Task description
Bring together all lines from the listing below that contain the string "computer".

Source data

--- --- ---

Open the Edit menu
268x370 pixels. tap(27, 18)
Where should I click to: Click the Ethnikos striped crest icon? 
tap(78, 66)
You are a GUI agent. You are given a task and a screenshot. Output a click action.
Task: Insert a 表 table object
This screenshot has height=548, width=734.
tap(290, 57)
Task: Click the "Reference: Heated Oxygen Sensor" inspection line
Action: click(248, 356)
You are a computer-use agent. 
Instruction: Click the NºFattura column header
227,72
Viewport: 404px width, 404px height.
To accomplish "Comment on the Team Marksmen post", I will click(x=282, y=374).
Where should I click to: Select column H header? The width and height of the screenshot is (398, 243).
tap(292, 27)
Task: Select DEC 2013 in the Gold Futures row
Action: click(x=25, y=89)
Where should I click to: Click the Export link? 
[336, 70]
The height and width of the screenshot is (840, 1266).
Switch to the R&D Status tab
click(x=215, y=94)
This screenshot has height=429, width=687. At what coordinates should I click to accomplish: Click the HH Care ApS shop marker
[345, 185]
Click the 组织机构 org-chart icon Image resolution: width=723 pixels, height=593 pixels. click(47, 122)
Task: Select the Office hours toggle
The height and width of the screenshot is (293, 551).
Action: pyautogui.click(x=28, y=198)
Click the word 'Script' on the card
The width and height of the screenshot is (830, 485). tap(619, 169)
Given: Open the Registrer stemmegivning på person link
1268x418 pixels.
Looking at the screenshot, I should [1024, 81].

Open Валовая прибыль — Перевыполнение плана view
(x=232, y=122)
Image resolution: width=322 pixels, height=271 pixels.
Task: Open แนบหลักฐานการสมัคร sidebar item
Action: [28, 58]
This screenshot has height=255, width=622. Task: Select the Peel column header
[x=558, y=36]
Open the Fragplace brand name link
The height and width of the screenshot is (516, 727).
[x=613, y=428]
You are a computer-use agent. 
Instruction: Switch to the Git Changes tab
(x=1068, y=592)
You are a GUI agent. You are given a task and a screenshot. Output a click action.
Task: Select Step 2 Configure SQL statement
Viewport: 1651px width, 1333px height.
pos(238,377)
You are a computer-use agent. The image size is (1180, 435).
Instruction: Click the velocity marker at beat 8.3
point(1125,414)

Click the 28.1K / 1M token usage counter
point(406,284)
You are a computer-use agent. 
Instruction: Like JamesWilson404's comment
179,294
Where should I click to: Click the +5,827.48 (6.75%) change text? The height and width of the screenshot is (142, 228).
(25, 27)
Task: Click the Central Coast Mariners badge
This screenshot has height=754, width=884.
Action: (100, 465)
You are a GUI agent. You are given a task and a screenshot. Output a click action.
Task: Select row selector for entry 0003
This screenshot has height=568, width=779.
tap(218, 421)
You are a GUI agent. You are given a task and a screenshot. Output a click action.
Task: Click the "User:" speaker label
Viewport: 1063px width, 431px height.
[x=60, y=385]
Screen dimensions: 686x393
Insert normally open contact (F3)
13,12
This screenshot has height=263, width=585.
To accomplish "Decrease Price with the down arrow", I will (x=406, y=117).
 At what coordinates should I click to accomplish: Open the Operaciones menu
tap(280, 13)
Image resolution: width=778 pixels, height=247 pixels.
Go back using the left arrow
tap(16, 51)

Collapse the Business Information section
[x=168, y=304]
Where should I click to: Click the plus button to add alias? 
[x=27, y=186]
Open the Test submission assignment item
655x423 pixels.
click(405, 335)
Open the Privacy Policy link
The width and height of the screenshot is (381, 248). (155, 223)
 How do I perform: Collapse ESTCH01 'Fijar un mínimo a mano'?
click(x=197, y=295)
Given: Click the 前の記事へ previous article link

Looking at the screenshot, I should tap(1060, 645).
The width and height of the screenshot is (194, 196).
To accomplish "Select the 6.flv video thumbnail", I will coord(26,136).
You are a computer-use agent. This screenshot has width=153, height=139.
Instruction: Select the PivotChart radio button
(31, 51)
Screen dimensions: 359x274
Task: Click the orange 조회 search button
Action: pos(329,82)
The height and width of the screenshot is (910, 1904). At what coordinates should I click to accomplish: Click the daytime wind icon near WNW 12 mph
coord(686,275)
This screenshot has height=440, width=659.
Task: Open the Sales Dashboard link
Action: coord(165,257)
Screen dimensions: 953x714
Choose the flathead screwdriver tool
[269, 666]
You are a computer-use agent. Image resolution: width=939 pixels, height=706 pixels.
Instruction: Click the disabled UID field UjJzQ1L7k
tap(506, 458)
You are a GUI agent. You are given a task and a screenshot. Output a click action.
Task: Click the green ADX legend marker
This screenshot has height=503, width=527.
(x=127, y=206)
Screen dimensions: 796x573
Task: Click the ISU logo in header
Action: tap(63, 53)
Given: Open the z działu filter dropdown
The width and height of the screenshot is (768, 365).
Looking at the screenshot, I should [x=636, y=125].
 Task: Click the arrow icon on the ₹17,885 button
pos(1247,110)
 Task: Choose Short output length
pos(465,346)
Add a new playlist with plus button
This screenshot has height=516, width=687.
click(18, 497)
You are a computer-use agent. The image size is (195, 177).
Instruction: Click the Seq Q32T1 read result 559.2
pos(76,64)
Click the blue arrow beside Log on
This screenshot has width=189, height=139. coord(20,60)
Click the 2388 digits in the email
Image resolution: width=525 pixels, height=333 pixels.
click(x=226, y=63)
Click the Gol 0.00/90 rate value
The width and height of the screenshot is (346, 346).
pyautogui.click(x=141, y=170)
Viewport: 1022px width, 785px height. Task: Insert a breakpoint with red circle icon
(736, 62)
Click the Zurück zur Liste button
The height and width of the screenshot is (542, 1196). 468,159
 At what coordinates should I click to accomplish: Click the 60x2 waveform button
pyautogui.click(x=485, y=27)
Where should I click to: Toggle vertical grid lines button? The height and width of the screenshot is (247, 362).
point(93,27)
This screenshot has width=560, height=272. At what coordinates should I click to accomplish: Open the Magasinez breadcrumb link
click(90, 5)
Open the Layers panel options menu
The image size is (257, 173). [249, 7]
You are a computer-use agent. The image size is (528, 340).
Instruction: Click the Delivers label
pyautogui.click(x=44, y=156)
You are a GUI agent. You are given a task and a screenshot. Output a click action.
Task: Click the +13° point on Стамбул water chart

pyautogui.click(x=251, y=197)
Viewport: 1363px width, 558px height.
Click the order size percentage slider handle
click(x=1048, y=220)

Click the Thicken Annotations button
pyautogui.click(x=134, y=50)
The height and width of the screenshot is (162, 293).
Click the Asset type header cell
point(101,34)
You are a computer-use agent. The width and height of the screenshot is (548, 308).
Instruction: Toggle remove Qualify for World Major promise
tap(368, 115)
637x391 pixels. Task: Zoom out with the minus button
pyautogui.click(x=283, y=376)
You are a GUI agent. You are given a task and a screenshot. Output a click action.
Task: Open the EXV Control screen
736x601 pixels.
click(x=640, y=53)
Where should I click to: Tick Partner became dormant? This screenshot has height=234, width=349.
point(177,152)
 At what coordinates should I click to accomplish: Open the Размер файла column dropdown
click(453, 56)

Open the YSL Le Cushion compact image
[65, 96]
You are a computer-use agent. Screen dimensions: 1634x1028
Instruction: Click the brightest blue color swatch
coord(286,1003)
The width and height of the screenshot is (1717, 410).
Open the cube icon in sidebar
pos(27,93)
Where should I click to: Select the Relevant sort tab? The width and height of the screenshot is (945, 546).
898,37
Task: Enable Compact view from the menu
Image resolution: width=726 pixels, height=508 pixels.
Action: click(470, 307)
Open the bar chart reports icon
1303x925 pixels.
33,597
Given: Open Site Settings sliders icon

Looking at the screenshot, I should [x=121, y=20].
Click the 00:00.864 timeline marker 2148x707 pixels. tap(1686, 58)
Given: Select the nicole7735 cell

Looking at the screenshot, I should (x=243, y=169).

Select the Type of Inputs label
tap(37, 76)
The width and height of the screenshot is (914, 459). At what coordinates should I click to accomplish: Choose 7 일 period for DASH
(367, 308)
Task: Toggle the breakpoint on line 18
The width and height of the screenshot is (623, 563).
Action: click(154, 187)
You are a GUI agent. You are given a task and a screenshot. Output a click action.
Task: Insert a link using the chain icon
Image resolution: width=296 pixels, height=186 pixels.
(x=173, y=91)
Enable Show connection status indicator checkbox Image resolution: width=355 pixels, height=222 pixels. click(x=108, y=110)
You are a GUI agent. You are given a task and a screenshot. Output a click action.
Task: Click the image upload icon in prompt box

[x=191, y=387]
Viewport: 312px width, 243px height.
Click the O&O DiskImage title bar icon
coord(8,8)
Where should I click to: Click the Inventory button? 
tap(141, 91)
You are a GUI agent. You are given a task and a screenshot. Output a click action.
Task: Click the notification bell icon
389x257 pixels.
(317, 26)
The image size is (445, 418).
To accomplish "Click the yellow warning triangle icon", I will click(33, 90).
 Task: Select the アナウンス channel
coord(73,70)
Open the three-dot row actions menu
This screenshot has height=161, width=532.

--- --- ---

Response below
You are a computer-use agent. 
You are a computer-use agent. 
You are a computer-use agent. The image size is (1180, 435).
You are a computer-use agent. 
You are a computer-use agent. This screenshot has width=153, height=139.
You are a computer-use agent. Image resolution: width=939 pixels, height=706 pixels.
You are a computer-use agent. The image size is (195, 177).
You are a computer-use agent. The image size is (528, 340).
You are a computer-use agent. The width and height of the screenshot is (548, 308).
You are a computer-use agent. Screen dimensions: 1634x1028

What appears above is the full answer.